(Aim): Copy the part of the material that opens with the line containing "You are a GUI" and closes with the line containing "The image size", both of those lines included, reproducing every line unchanged but leaving out the pictures.
─── Input material
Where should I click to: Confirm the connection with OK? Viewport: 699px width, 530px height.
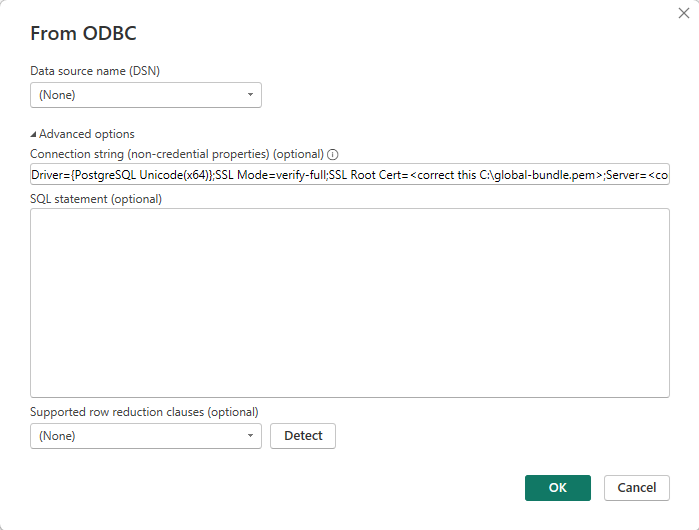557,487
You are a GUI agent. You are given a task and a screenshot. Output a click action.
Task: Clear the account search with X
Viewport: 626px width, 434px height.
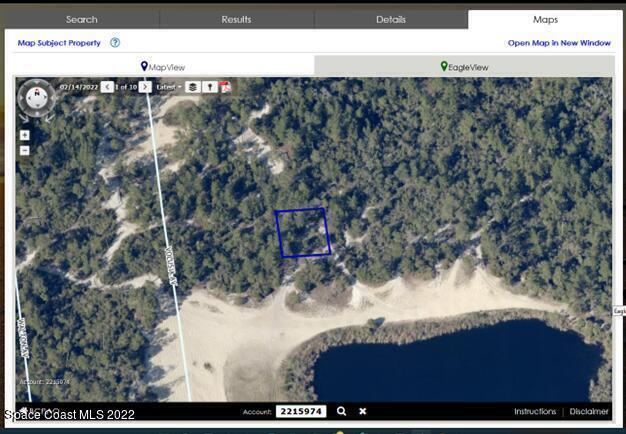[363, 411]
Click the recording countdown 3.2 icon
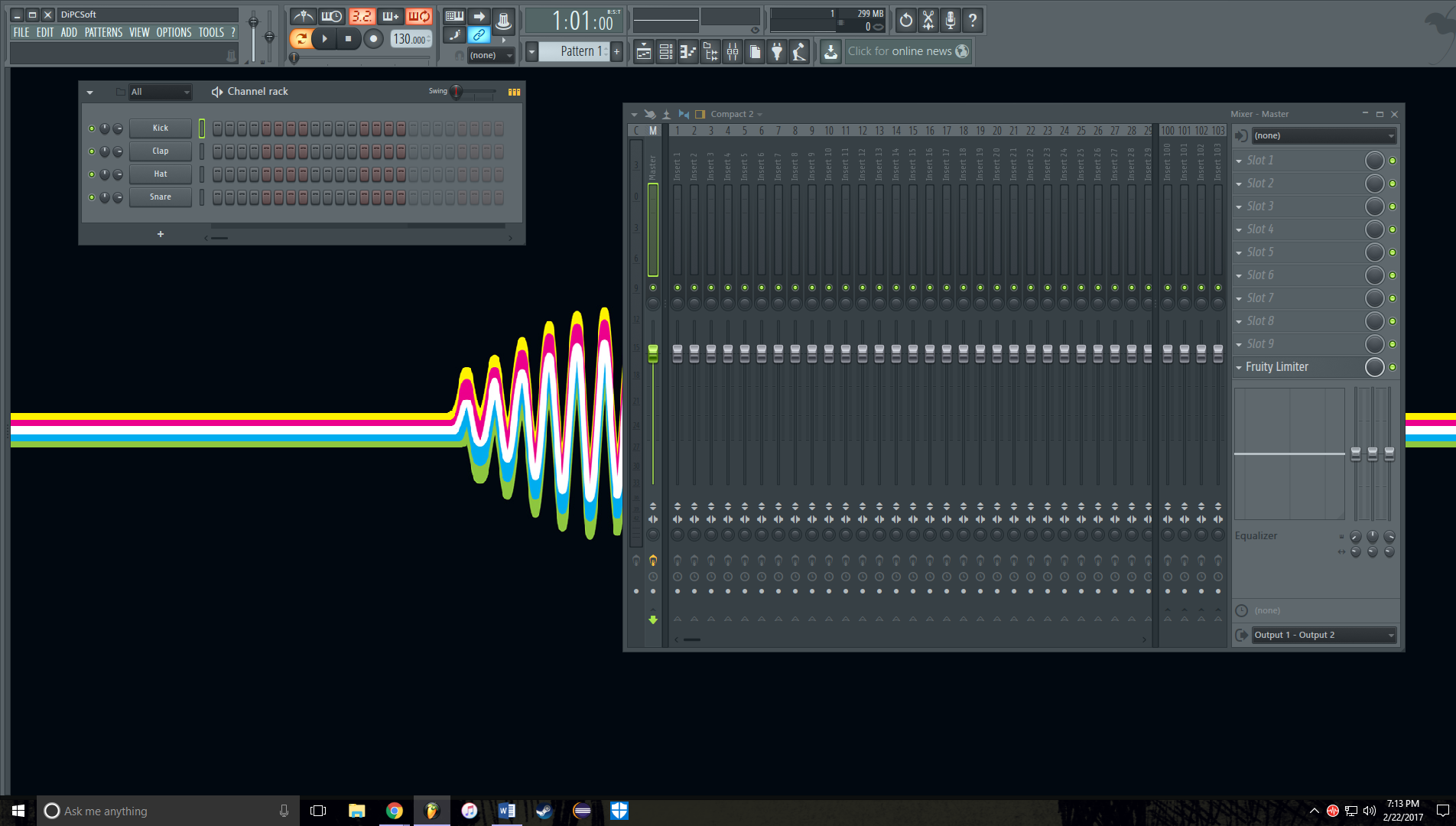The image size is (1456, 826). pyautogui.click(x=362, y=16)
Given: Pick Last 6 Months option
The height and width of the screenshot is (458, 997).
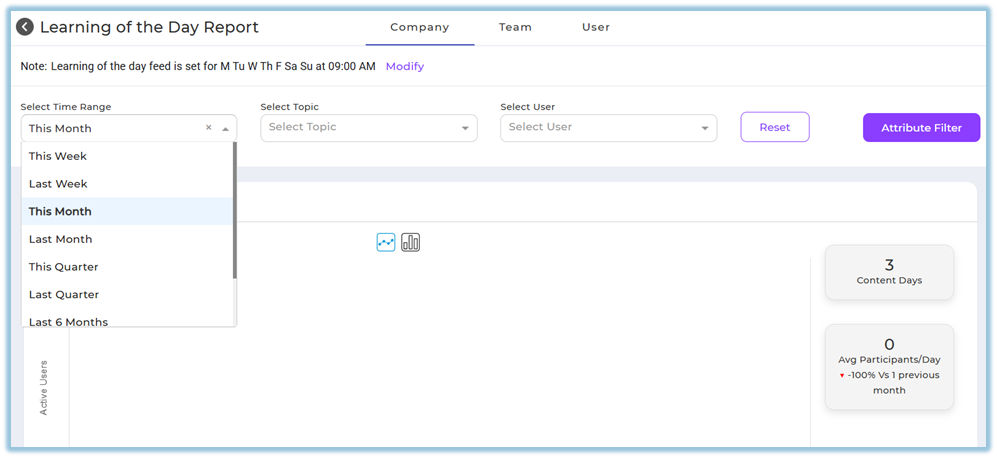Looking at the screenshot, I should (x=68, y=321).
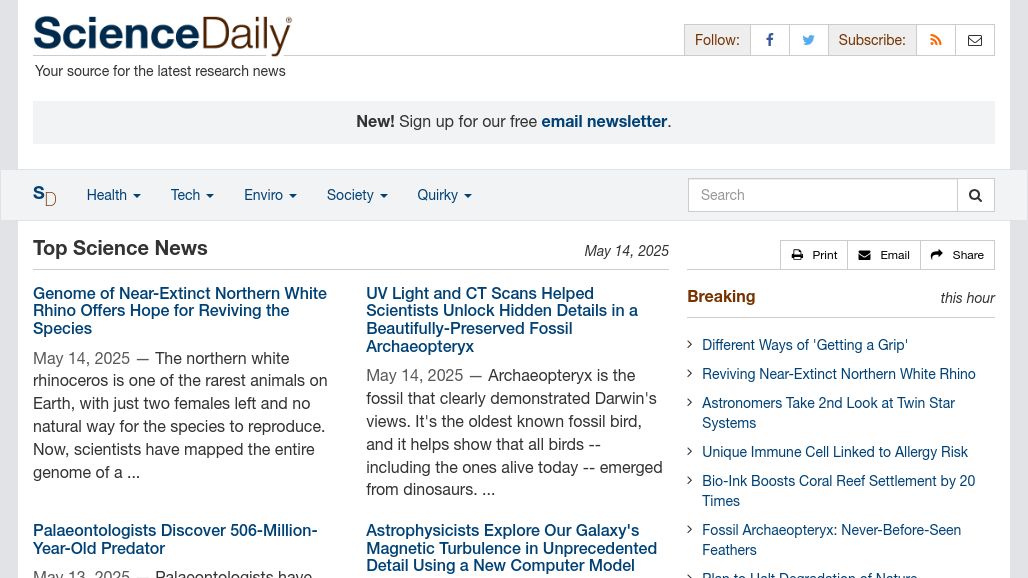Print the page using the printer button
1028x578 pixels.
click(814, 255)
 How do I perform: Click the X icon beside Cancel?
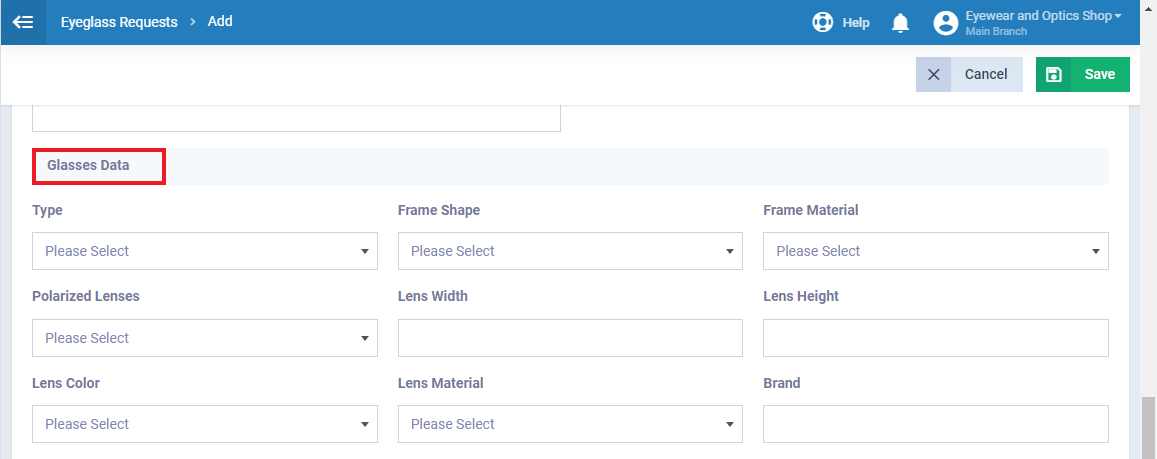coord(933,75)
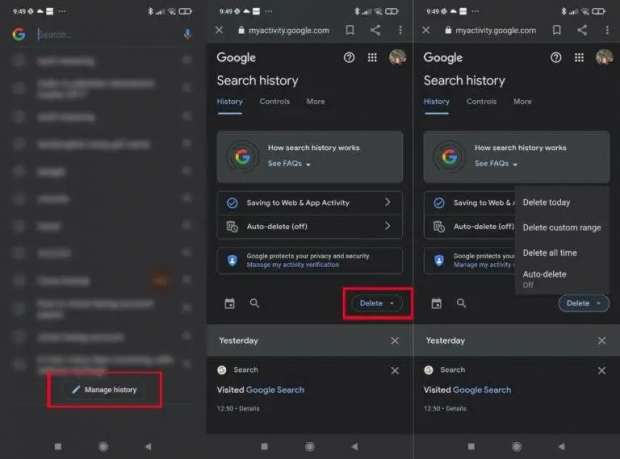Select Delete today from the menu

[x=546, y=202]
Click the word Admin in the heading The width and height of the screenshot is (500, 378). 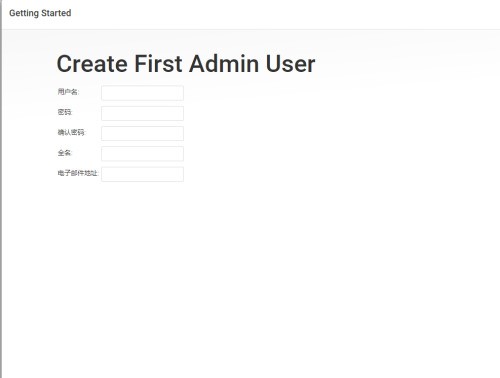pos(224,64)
──────
(Complete output):
You are a GUI agent. You are given a task and a screenshot. Output a click action.
Task: Clear the account search with X
Viewport: 626px width, 434px height.
[363, 411]
Click the recording countdown 3.2 icon
The image size is (1456, 826). pyautogui.click(x=362, y=16)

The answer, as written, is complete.